[[ RECORDS FOR PROCESSING, beginning ]]

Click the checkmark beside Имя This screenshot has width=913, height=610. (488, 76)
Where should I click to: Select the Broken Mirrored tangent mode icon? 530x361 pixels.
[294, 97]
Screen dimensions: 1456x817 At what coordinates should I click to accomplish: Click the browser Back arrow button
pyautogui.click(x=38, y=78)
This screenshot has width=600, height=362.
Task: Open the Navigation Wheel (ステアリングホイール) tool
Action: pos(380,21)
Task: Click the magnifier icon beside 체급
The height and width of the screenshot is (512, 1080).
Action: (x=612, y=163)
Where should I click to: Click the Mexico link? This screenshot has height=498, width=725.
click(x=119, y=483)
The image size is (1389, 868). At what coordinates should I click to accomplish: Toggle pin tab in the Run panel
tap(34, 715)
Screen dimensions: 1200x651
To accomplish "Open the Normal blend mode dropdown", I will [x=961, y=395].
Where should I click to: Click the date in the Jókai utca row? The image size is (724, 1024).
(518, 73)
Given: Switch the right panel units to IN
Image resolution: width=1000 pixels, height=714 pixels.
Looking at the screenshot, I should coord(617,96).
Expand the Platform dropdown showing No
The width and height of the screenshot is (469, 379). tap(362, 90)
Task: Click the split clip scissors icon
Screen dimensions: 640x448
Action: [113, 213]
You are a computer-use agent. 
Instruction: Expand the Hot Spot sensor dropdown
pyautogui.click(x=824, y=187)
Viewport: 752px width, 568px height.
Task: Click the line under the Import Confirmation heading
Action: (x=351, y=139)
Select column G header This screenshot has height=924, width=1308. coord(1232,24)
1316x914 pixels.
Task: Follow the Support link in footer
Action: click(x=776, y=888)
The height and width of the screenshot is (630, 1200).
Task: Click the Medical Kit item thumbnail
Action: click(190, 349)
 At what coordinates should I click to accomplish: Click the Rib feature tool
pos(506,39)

[[ RECORDS FOR PROCESSING, end ]]

## THE TASK
Would you return every line of the data above exactly?

## TASK SOLUTION
Click the checkmark beside Имя This screenshot has width=913, height=610. (488, 76)
Where should I click to: Select the Broken Mirrored tangent mode icon? 530x361 pixels.
[294, 97]
Screen dimensions: 1456x817 At what coordinates should I click to accomplish: Click the browser Back arrow button
pyautogui.click(x=38, y=78)
This screenshot has width=600, height=362.
Task: Open the Navigation Wheel (ステアリングホイール) tool
Action: pos(380,21)
Task: Click the magnifier icon beside 체급
The height and width of the screenshot is (512, 1080).
Action: (x=612, y=163)
Where should I click to: Click the Mexico link? This screenshot has height=498, width=725.
click(x=119, y=483)
The image size is (1389, 868). At what coordinates should I click to accomplish: Toggle pin tab in the Run panel
tap(34, 715)
Screen dimensions: 1200x651
To accomplish "Open the Normal blend mode dropdown", I will [x=961, y=395].
Where should I click to: Click the date in the Jókai utca row? The image size is (724, 1024).
(518, 73)
Given: Switch the right panel units to IN
Image resolution: width=1000 pixels, height=714 pixels.
Looking at the screenshot, I should coord(617,96).
Expand the Platform dropdown showing No
The width and height of the screenshot is (469, 379). tap(362, 90)
Task: Click the split clip scissors icon
Screen dimensions: 640x448
Action: [113, 213]
You are a computer-use agent. 
Instruction: Expand the Hot Spot sensor dropdown
pyautogui.click(x=824, y=187)
Viewport: 752px width, 568px height.
Task: Click the line under the Import Confirmation heading
Action: (x=351, y=139)
Select column G header This screenshot has height=924, width=1308. coord(1232,24)
1316x914 pixels.
Task: Follow the Support link in footer
Action: click(x=776, y=888)
The height and width of the screenshot is (630, 1200).
Task: Click the Medical Kit item thumbnail
Action: click(190, 349)
 At what coordinates should I click to accomplish: Click the Rib feature tool
pos(506,39)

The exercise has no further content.